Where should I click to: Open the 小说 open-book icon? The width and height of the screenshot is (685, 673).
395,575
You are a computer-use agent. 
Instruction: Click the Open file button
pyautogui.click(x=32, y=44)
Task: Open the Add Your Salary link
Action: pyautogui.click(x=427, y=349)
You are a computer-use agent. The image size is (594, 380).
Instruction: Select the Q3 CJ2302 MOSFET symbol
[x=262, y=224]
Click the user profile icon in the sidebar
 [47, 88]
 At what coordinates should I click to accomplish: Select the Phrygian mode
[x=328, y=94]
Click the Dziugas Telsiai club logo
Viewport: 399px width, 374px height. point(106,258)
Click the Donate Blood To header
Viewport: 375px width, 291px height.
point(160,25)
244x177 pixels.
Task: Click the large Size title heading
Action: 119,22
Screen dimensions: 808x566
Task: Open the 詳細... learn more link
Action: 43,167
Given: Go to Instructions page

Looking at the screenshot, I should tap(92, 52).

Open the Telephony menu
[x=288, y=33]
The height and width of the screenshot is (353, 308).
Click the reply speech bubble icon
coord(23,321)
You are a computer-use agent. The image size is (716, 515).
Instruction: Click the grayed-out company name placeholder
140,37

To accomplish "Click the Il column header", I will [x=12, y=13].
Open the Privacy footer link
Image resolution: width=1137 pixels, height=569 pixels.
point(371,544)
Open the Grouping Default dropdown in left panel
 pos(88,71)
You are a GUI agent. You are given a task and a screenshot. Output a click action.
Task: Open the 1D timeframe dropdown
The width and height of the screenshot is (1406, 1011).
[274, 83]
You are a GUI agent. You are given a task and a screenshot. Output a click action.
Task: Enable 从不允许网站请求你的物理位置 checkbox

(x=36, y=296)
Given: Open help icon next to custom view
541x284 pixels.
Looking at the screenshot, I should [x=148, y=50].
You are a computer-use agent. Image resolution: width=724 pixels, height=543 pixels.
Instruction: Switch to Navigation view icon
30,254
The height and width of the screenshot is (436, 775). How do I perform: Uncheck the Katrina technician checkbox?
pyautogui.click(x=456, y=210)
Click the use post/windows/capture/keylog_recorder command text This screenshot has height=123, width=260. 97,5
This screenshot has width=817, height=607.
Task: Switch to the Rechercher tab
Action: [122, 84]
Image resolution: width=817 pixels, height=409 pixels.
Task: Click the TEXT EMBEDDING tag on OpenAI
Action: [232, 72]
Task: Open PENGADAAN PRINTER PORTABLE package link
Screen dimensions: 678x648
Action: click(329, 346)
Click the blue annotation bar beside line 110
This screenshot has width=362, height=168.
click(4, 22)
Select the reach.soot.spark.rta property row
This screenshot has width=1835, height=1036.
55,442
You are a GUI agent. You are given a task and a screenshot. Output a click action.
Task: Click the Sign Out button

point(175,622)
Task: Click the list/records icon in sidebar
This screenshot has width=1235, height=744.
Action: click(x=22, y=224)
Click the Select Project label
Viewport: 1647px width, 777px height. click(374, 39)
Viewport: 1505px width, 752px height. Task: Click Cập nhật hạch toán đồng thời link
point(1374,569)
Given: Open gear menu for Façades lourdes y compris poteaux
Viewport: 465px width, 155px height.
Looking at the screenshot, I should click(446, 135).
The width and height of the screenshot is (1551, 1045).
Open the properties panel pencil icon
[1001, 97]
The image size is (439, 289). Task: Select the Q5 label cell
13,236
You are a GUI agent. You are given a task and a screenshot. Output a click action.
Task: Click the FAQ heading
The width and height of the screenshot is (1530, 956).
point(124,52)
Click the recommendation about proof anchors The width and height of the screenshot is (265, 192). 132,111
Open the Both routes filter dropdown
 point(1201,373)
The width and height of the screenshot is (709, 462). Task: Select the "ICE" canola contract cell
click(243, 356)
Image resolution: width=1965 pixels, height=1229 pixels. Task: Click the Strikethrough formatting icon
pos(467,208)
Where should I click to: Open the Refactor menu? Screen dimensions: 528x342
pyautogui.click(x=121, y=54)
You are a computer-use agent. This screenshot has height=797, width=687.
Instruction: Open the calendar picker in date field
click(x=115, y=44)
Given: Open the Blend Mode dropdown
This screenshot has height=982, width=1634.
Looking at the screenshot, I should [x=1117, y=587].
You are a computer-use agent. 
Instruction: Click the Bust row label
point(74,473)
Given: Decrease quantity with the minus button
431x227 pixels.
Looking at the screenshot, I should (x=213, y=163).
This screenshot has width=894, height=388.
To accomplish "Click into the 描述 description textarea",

- [WRITTEN EXERCISE] Update the data above by replacing every "computer-use agent" with "desktop agent", leaving everything else unchanged.

- [ANSWER IN FULL]
Where should I click to: Open the 小说 open-book icon? The width and height of the screenshot is (685, 673).
395,575
You are a desktop agent. 
Instruction: Click the Open file button
pyautogui.click(x=32, y=44)
Task: Open the Add Your Salary link
Action: pyautogui.click(x=427, y=349)
You are a desktop agent. The image size is (594, 380).
Instruction: Select the Q3 CJ2302 MOSFET symbol
[x=262, y=224]
Click the user profile icon in the sidebar
 [47, 88]
 At what coordinates should I click to accomplish: Select the Phrygian mode
[x=328, y=94]
Click the Dziugas Telsiai club logo
Viewport: 399px width, 374px height. point(106,258)
Click the Donate Blood To header
Viewport: 375px width, 291px height.
point(160,25)
244x177 pixels.
Task: Click the large Size title heading
Action: 119,22
Screen dimensions: 808x566
Task: Open the 詳細... learn more link
Action: 43,167
Given: Go to Instructions page

Looking at the screenshot, I should tap(92, 52).

Open the Telephony menu
[x=288, y=33]
The height and width of the screenshot is (353, 308).
Click the reply speech bubble icon
coord(23,321)
You are a desktop agent. The image size is (716, 515).
Instruction: Click the grayed-out company name placeholder
140,37

To accomplish "Click the Il column header", I will [x=12, y=13].
Open the Privacy footer link
Image resolution: width=1137 pixels, height=569 pixels.
point(371,544)
Open the Grouping Default dropdown in left panel
 pos(88,71)
You are a GUI agent. You are given a task and a screenshot. Output a click action.
Task: Open the 1D timeframe dropdown
The width and height of the screenshot is (1406, 1011).
[274, 83]
You are a GUI agent. You are given a task and a screenshot. Output a click action.
Task: Enable 从不允许网站请求你的物理位置 checkbox

(x=36, y=296)
Given: Open help icon next to custom view
541x284 pixels.
Looking at the screenshot, I should [x=148, y=50].
You are a desktop agent. Image resolution: width=724 pixels, height=543 pixels.
Instruction: Switch to Navigation view icon
30,254
The height and width of the screenshot is (436, 775). How do I perform: Uncheck the Katrina technician checkbox?
pyautogui.click(x=456, y=210)
Click the use post/windows/capture/keylog_recorder command text This screenshot has height=123, width=260. 97,5
This screenshot has width=817, height=607.
Task: Switch to the Rechercher tab
Action: [122, 84]
Image resolution: width=817 pixels, height=409 pixels.
Task: Click the TEXT EMBEDDING tag on OpenAI
Action: [232, 72]
Task: Open PENGADAAN PRINTER PORTABLE package link
Screen dimensions: 678x648
Action: click(329, 346)
Click the blue annotation bar beside line 110
This screenshot has width=362, height=168.
click(4, 22)
Select the reach.soot.spark.rta property row
This screenshot has width=1835, height=1036.
55,442
You are a GUI agent. You are given a task and a screenshot. Output a click action.
Task: Click the Sign Out button

point(175,622)
Task: Click the list/records icon in sidebar
This screenshot has width=1235, height=744.
Action: click(x=22, y=224)
Click the Select Project label
Viewport: 1647px width, 777px height. click(374, 39)
Viewport: 1505px width, 752px height. Task: Click Cập nhật hạch toán đồng thời link
point(1374,569)
Given: Open gear menu for Façades lourdes y compris poteaux
Viewport: 465px width, 155px height.
Looking at the screenshot, I should click(446, 135).
The width and height of the screenshot is (1551, 1045).
Open the properties panel pencil icon
[1001, 97]
The image size is (439, 289). Task: Select the Q5 label cell
13,236
You are a GUI agent. You are given a task and a screenshot. Output a click action.
Task: Click the FAQ heading
The width and height of the screenshot is (1530, 956).
point(124,52)
Click the recommendation about proof anchors The width and height of the screenshot is (265, 192). 132,111
Open the Both routes filter dropdown
 point(1201,373)
The width and height of the screenshot is (709, 462). Task: Select the "ICE" canola contract cell
click(243, 356)
Image resolution: width=1965 pixels, height=1229 pixels. Task: Click the Strikethrough formatting icon
pos(467,208)
Where should I click to: Open the Refactor menu? Screen dimensions: 528x342
pyautogui.click(x=121, y=54)
You are a desktop agent. This screenshot has height=797, width=687.
Instruction: Open the calendar picker in date field
click(x=115, y=44)
Given: Open the Blend Mode dropdown
This screenshot has height=982, width=1634.
Looking at the screenshot, I should [x=1117, y=587].
You are a desktop agent. 
Instruction: Click the Bust row label
point(74,473)
Given: Decrease quantity with the minus button
431x227 pixels.
Looking at the screenshot, I should (x=213, y=163).
This screenshot has width=894, height=388.
To accomplish "Click into the 描述 description textarea",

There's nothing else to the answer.